Failure to Timely Assess and Treat Pressure Ulcer
Penalty
Summary
The facility failed to obtain timely treatment orders and complete physician-ordered treatments for a resident with pressure ulcers. The resident, who had diagnoses including congestive heart failure, pneumonia, urinary tract infection, and type 2 diabetes, was identified as high risk for pressure ulcer development and had a care plan in place for skin breakdown prevention. Despite documentation of abnormal findings on the left heel on multiple shower sheets, there were no corresponding progress notes, treatments, or orders on those dates. The weekly wound evaluation did not document the left heel until it was identified as a stage 3 ulcer, and the treatment order for the left heel was not obtained until several days after abnormalities were first noted.
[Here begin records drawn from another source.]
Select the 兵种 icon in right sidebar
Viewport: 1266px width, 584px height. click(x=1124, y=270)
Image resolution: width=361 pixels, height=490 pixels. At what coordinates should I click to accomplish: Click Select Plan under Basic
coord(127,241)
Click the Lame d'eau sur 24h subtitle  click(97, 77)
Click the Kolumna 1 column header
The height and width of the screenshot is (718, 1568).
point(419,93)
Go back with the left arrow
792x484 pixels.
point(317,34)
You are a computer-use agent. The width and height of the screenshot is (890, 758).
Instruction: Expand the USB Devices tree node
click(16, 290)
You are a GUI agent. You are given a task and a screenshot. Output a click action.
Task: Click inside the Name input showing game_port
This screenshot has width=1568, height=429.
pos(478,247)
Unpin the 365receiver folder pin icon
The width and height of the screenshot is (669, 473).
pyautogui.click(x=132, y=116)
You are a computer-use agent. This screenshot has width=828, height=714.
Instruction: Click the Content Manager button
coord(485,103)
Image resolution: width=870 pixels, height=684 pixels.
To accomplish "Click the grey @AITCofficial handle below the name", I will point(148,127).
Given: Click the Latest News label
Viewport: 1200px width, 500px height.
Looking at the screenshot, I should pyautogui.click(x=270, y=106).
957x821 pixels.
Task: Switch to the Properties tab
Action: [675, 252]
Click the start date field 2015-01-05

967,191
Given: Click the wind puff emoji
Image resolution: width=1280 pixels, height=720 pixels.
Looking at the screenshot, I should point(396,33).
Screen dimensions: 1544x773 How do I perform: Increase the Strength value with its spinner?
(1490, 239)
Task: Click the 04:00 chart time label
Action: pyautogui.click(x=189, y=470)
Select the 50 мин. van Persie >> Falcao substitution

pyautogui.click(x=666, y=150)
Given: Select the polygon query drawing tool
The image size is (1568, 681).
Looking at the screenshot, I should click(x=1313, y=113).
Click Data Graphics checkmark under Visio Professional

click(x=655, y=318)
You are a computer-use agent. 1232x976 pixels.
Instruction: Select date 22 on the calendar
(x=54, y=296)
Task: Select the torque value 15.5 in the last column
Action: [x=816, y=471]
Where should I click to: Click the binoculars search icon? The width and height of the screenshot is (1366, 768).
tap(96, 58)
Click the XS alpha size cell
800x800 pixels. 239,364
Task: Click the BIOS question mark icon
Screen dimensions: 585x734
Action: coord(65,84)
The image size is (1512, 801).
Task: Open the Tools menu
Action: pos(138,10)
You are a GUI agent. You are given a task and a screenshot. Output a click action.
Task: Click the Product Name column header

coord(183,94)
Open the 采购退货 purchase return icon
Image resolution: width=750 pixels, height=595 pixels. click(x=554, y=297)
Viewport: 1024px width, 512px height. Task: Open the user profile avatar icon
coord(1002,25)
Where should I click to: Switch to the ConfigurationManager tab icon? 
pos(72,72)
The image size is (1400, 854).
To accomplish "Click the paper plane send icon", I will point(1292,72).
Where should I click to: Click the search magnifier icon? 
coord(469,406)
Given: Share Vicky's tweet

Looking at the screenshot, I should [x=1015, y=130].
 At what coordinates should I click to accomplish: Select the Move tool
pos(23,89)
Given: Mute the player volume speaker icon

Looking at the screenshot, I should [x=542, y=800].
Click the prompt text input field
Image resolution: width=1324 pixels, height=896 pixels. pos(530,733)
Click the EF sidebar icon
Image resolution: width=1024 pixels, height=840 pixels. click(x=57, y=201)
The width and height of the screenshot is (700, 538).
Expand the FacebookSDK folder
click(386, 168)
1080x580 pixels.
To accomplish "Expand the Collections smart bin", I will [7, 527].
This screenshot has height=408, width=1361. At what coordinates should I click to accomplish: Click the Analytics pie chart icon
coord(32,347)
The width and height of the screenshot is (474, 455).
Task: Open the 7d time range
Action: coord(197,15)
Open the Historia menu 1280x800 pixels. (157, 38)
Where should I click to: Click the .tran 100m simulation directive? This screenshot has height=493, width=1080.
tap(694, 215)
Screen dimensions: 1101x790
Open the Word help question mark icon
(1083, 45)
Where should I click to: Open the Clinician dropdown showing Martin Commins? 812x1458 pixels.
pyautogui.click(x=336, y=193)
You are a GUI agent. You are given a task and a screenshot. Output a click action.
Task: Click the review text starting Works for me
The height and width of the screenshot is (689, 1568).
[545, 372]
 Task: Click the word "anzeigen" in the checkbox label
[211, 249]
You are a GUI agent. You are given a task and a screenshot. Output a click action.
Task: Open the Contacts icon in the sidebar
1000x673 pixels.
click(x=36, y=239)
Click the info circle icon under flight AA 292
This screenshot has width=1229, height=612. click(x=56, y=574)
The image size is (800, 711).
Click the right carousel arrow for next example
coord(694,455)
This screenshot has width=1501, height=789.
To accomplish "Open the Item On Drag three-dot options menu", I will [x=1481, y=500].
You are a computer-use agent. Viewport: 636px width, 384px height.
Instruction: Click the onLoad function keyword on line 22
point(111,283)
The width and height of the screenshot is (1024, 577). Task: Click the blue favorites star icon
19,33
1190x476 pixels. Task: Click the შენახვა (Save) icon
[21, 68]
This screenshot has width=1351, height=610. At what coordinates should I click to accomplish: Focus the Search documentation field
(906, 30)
Additionally, the treatment administration records showed that the ordered treatments for the left heel were not completed on the first two days after the order was written. Interviews with facility staff confirmed that documentation and treatment for the left heel were lacking, and that the wound was not addressed in a timely manner. The wound nurse stated that the left heel was not open prior to the treatment order, but there was no documentation of assessment or intervention when the area was first identified as abnormal. The facility's policy requires assessment and documentation of risk factors and skin breakdown, but this was not followed for the resident's left heel, resulting in a delay in treatment and incomplete documentation.